**THE PROBLEM**:
With the pictures removed, retype the lines from the one holding "The height and" through the end of the records, exactly as written.
(RECORDS PROVIDED)
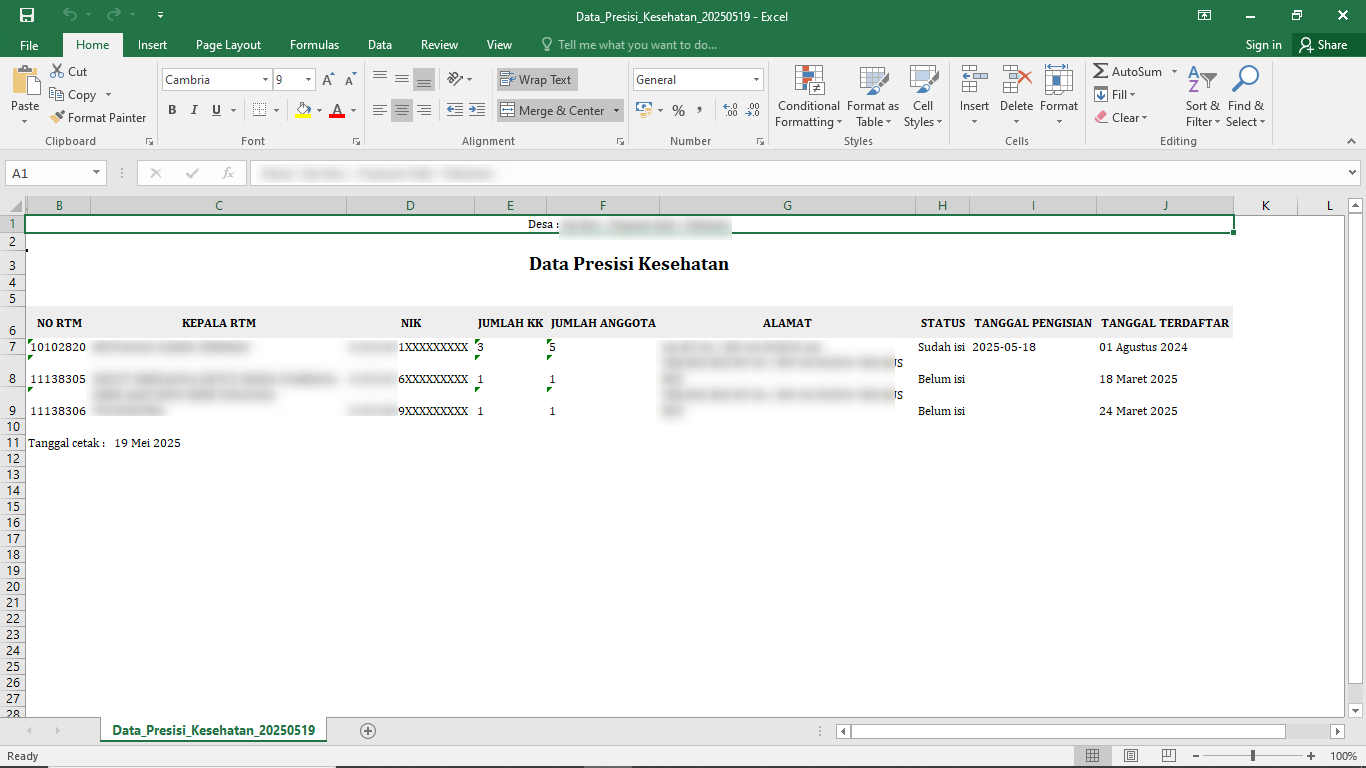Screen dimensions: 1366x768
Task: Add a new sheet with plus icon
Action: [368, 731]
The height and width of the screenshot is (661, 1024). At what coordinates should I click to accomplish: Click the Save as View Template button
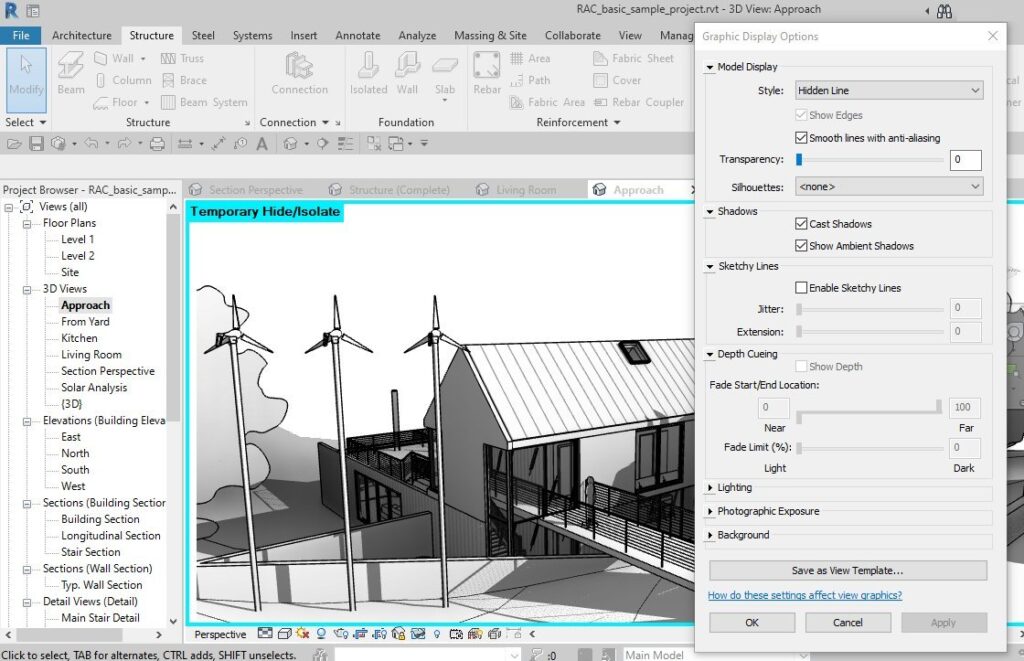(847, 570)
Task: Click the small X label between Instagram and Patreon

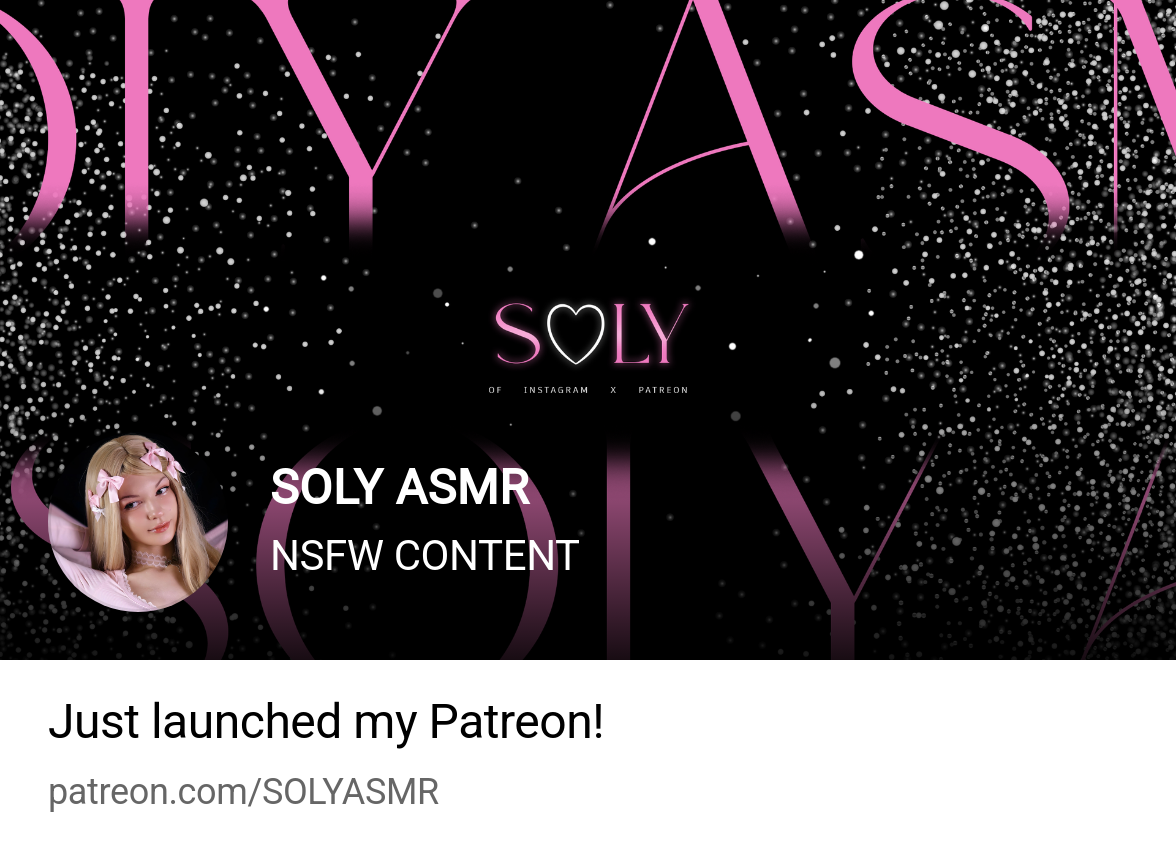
(End RECORDS PROVIDED)
**SOLUTION FOR THIS PROBLEM**:
The height and width of the screenshot is (661, 1024). At what coordinates should I click to accomplish: Click the Save as View Template button
(847, 570)
Task: Click the small X label between Instagram and Patreon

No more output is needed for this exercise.